▸ **Your goal**:
What is needed is an exact copy of all the entries.

(Stored data)
________________________________________

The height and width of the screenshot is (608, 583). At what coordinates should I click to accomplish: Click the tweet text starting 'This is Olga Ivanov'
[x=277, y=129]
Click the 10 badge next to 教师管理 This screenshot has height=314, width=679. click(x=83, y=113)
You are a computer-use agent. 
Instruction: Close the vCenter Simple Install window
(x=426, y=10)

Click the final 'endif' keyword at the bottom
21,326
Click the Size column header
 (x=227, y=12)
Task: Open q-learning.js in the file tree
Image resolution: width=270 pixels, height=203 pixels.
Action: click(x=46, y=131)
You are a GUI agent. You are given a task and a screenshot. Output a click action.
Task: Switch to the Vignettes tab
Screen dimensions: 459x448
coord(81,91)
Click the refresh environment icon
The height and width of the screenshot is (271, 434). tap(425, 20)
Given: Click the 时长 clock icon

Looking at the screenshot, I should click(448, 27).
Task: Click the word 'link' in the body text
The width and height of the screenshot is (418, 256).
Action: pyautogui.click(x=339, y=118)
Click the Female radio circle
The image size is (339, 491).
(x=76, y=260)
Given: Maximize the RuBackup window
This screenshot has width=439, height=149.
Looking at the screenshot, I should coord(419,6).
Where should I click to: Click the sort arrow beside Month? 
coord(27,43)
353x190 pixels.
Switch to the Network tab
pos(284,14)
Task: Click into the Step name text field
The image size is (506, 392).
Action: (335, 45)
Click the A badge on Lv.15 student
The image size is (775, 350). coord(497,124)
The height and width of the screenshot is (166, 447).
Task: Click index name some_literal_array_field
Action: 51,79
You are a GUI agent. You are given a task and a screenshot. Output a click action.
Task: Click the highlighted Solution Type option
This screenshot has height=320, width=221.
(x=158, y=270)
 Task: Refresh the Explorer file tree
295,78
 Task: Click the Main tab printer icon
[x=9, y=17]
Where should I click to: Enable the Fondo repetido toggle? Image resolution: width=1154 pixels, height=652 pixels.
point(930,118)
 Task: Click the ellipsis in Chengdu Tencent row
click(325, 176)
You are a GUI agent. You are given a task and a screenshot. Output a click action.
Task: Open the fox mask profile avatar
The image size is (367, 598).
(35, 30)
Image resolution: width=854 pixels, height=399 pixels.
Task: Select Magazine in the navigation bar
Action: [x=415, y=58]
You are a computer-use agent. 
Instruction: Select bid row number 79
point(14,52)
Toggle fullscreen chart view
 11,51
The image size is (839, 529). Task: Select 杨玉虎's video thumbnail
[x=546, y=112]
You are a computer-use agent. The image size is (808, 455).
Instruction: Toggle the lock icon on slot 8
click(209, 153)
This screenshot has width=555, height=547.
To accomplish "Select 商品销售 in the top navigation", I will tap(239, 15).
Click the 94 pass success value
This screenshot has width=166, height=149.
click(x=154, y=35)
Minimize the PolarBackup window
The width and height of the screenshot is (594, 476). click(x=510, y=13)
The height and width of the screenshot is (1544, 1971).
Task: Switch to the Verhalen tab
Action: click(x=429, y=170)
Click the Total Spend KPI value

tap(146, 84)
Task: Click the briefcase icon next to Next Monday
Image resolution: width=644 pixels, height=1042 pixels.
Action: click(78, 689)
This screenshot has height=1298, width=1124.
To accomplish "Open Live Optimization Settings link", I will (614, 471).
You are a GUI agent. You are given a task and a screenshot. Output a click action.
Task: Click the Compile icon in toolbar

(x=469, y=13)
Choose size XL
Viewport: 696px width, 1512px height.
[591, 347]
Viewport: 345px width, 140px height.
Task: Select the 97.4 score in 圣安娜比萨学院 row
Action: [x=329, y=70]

________________________________________

▸ **Response area**:
The height and width of the screenshot is (608, 583). At what coordinates should I click to accomplish: Click the tweet text starting 'This is Olga Ivanov'
[x=277, y=129]
Click the 10 badge next to 教师管理 This screenshot has height=314, width=679. click(x=83, y=113)
You are a computer-use agent. 
Instruction: Close the vCenter Simple Install window
(x=426, y=10)

Click the final 'endif' keyword at the bottom
21,326
Click the Size column header
 (x=227, y=12)
Task: Open q-learning.js in the file tree
Image resolution: width=270 pixels, height=203 pixels.
Action: click(x=46, y=131)
You are a GUI agent. You are given a task and a screenshot. Output a click action.
Task: Switch to the Vignettes tab
Screen dimensions: 459x448
coord(81,91)
Click the refresh environment icon
The height and width of the screenshot is (271, 434). tap(425, 20)
Given: Click the 时长 clock icon

Looking at the screenshot, I should click(448, 27).
Task: Click the word 'link' in the body text
The width and height of the screenshot is (418, 256).
Action: pyautogui.click(x=339, y=118)
Click the Female radio circle
The image size is (339, 491).
(x=76, y=260)
Given: Maximize the RuBackup window
This screenshot has width=439, height=149.
Looking at the screenshot, I should coord(419,6).
Where should I click to: Click the sort arrow beside Month? 
coord(27,43)
353x190 pixels.
Switch to the Network tab
pos(284,14)
Task: Click into the Step name text field
The image size is (506, 392).
Action: (335, 45)
Click the A badge on Lv.15 student
The image size is (775, 350). coord(497,124)
The height and width of the screenshot is (166, 447).
Task: Click index name some_literal_array_field
Action: 51,79
You are a GUI agent. You are given a task and a screenshot. Output a click action.
Task: Click the highlighted Solution Type option
This screenshot has height=320, width=221.
(x=158, y=270)
 Task: Refresh the Explorer file tree
295,78
 Task: Click the Main tab printer icon
[x=9, y=17]
Where should I click to: Enable the Fondo repetido toggle? Image resolution: width=1154 pixels, height=652 pixels.
point(930,118)
 Task: Click the ellipsis in Chengdu Tencent row
click(325, 176)
You are a GUI agent. You are given a task and a screenshot. Output a click action.
Task: Open the fox mask profile avatar
The image size is (367, 598).
(35, 30)
Image resolution: width=854 pixels, height=399 pixels.
Task: Select Magazine in the navigation bar
Action: [x=415, y=58]
You are a computer-use agent. 
Instruction: Select bid row number 79
point(14,52)
Toggle fullscreen chart view
 11,51
The image size is (839, 529). Task: Select 杨玉虎's video thumbnail
[x=546, y=112]
You are a computer-use agent. The image size is (808, 455).
Instruction: Toggle the lock icon on slot 8
click(209, 153)
This screenshot has width=555, height=547.
To accomplish "Select 商品销售 in the top navigation", I will tap(239, 15).
Click the 94 pass success value
This screenshot has width=166, height=149.
click(x=154, y=35)
Minimize the PolarBackup window
The width and height of the screenshot is (594, 476). click(x=510, y=13)
The height and width of the screenshot is (1544, 1971).
Task: Switch to the Verhalen tab
Action: click(x=429, y=170)
Click the Total Spend KPI value

tap(146, 84)
Task: Click the briefcase icon next to Next Monday
Image resolution: width=644 pixels, height=1042 pixels.
Action: click(78, 689)
This screenshot has height=1298, width=1124.
To accomplish "Open Live Optimization Settings link", I will (614, 471).
You are a GUI agent. You are given a task and a screenshot. Output a click action.
Task: Click the Compile icon in toolbar

(x=469, y=13)
Choose size XL
Viewport: 696px width, 1512px height.
[591, 347]
Viewport: 345px width, 140px height.
Task: Select the 97.4 score in 圣安娜比萨学院 row
Action: [x=329, y=70]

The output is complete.